Wild pathnames in Common Lisp

:: lisp

Common Lisp’s pathname system has many problems. Here is proposal to make the situation a little better in one respect. This is not a general fix: it’s just trying to solve one problem.

The problem

The underlying problem is that on many platforms pathnames which ‘look like’ they contain wildcards are perfectly legal pathnames to the filesystem. So, on Unix & related systems [foo].* is a legal filename. On these platforms wildcard handling is generally implemented in a library, or often in multiple semi-compatible libraries1.

CL then has two problems:

  1. there is no portable way to construct pathnames which look wild but are not;
  2. there is no portable way to parse a string which looks like a wild pathname but in fact should not be interpreted as one, for instance a string coming from some other application or library, or a filename stored in some file, such as an archive.

(1) happens because 19.2.2.3 says, in part

When examining wildcard components of a wildcard pathname, conforming programs must be prepared to encounter any of the following additional values in any component or any element of a list that is the directory component: […] A string containing implementation-dependent special wildcard characters. […]

That means that implementations are allowed to represent wildcard components of pathnames as strings, and that means that you can’t portably construct a non-wildcard pathname.

(2) happens because there’s no way to tell parse-namestring or pathname that the string you’ve handed to them is not wild, even though it looks like it is. That in turn means that to deal with this case you need to either write or find a pathname-parsing library which doesn’t have this problem.

These problems arise in practice: for instance some programs create filenames which look like [foo].xml: SBCL at least parses strings like this as wild, as it is allowed to do. This then breaks programs which want to, for instance, process zip files, tar files or other archive formats.

A proposed solution

For (1) change 19.2.2.3 to say that wildcard components are never strings. Change the description of make-pathname to say that if the corresponding components to it are strings (or suitably-constrained lists for the directory component) then the pathname is not wild, except if the default provides a component which is wild.

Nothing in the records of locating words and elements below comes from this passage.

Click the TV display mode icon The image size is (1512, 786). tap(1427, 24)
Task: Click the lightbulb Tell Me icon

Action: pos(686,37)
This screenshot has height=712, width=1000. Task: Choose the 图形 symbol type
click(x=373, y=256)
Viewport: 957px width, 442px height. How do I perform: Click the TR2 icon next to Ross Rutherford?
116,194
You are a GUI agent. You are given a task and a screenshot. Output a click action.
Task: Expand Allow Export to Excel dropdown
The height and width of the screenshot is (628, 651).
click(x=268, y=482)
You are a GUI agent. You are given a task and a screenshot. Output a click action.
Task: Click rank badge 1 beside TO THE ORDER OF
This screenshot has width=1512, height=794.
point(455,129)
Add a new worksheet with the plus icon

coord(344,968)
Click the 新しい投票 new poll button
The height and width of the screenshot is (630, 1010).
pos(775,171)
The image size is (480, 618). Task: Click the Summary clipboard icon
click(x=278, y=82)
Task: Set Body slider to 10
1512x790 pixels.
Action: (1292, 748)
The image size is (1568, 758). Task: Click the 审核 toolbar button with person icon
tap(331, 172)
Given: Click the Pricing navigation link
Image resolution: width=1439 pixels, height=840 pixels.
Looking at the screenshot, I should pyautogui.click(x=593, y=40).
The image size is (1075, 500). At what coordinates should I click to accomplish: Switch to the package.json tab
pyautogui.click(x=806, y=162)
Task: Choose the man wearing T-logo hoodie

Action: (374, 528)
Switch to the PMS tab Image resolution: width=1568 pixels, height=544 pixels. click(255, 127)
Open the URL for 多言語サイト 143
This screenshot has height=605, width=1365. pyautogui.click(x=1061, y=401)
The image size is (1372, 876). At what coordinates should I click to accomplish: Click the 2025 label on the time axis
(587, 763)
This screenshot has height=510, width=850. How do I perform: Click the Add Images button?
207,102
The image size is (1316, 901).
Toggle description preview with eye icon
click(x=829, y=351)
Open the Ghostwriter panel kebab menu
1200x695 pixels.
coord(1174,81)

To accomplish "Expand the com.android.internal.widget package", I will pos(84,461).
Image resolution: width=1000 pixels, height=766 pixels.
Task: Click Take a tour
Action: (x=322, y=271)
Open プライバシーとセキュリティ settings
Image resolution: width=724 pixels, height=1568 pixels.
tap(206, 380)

For (2) add an extra argument to both parse-namestring and pathname named wild with a default of true. If given as nil this will force string parsing to construct a non-wild pathname. If that is not possible, such as when pathname is handed a pathname which is already wild, then an error will be signalled.

Notes

This is the smallest change I can think of which will solve the problem. Some implementations, SBCL for instance, already solve (1) in the suggested way. None, I think, solve (2).

For added value, it might be useful to specify that wildcard components can be given either as symbols or as lists whose first element is a symbol, and encourage implementations to return them as such if possible. So, for instance (:sequence "foo-" (:alternation "bar" "zap")) might represent a wild name which matches "foo-bar" and "foo-zap". I am not suggesting this particular notation however.


  1. Let me introduce you to the joys of Unix.